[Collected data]
┄┄┄┄┄┄┄┄┄┄

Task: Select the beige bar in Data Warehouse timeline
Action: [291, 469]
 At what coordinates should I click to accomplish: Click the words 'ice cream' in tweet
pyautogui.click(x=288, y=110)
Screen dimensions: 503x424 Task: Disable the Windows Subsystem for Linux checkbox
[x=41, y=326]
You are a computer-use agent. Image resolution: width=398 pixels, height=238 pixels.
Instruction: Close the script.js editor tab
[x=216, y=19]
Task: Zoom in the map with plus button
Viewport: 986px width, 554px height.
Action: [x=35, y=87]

┄┄┄┄┄┄┄┄┄┄

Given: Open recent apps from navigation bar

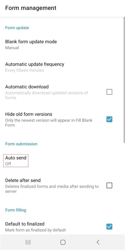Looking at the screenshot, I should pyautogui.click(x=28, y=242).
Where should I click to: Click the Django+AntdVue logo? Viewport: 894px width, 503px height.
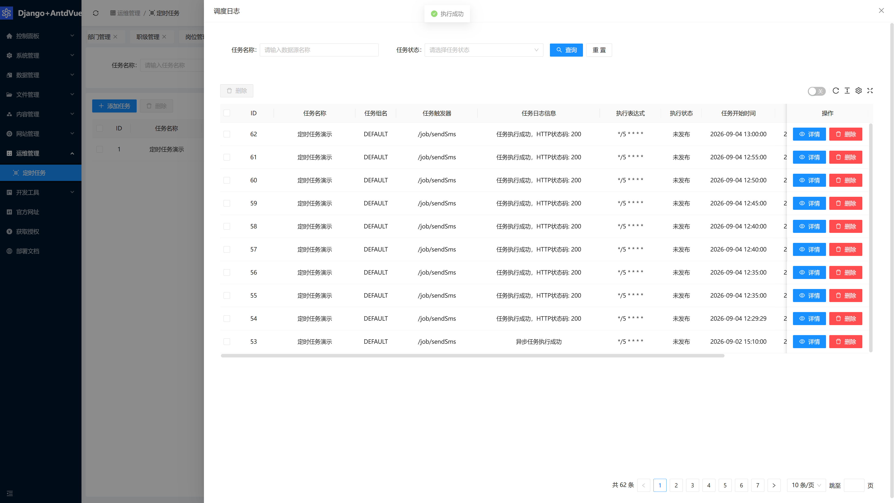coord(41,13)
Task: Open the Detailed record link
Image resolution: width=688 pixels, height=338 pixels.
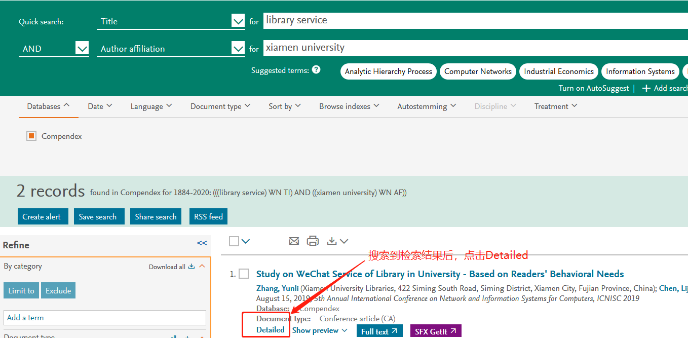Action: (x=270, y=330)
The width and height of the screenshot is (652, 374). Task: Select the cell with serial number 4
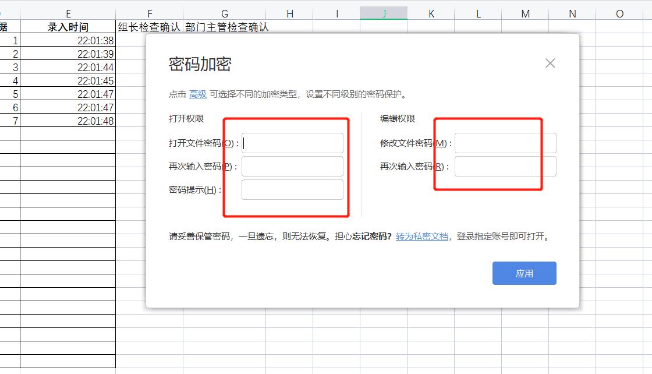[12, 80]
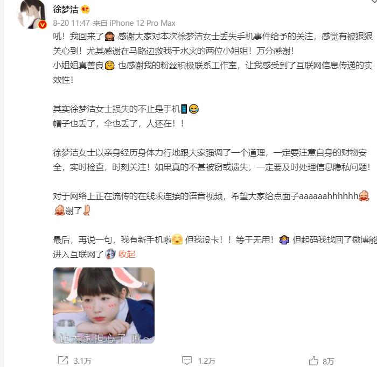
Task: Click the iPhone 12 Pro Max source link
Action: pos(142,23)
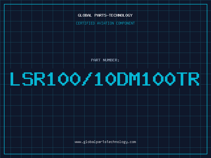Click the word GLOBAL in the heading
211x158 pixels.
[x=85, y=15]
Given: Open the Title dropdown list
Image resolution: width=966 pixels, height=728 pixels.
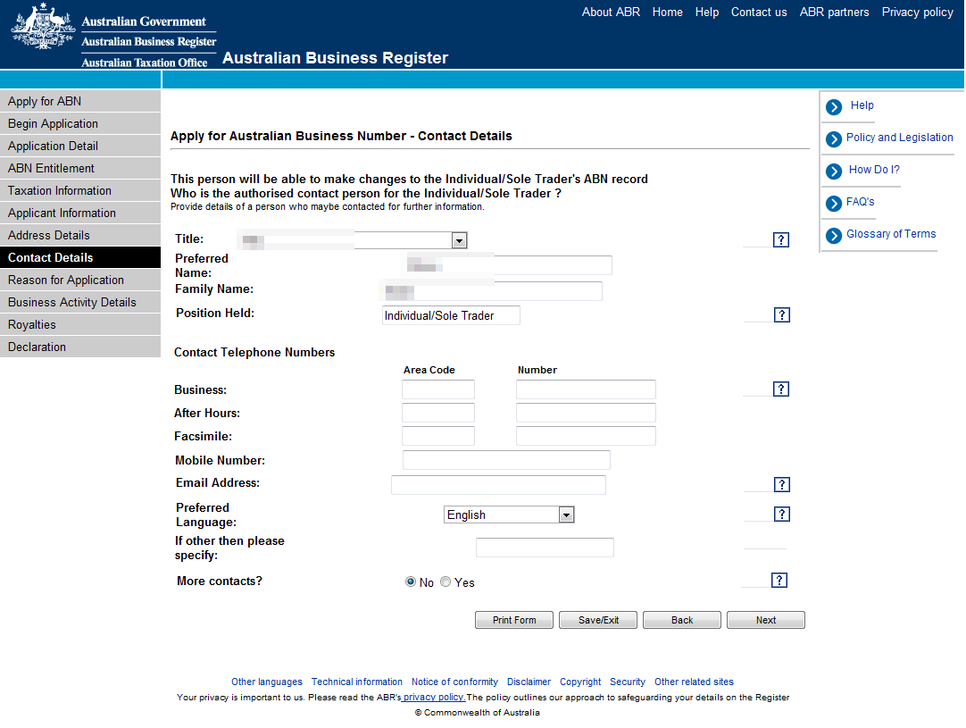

┄┄┄┄┄┄┄┄┄┄

Whatever pictures the records hold, omit them; give again exactly the lines from the one containing "Task: Open the Detailed record link" through the one containing "Image resolution: width=966".

Task: Open the Detailed record link
Image resolution: width=688 pixels, height=338 pixels.
Action: (x=270, y=330)
The width and height of the screenshot is (652, 374). Task: Select the cell with serial number 4
[12, 80]
Task: Click the iPhone 12 Pro Max source link
Action: pos(142,23)
Click the word GLOBAL in the heading
211x158 pixels.
[x=85, y=15]
Given: Open the Title dropdown list
Image resolution: width=966 pixels, height=728 pixels.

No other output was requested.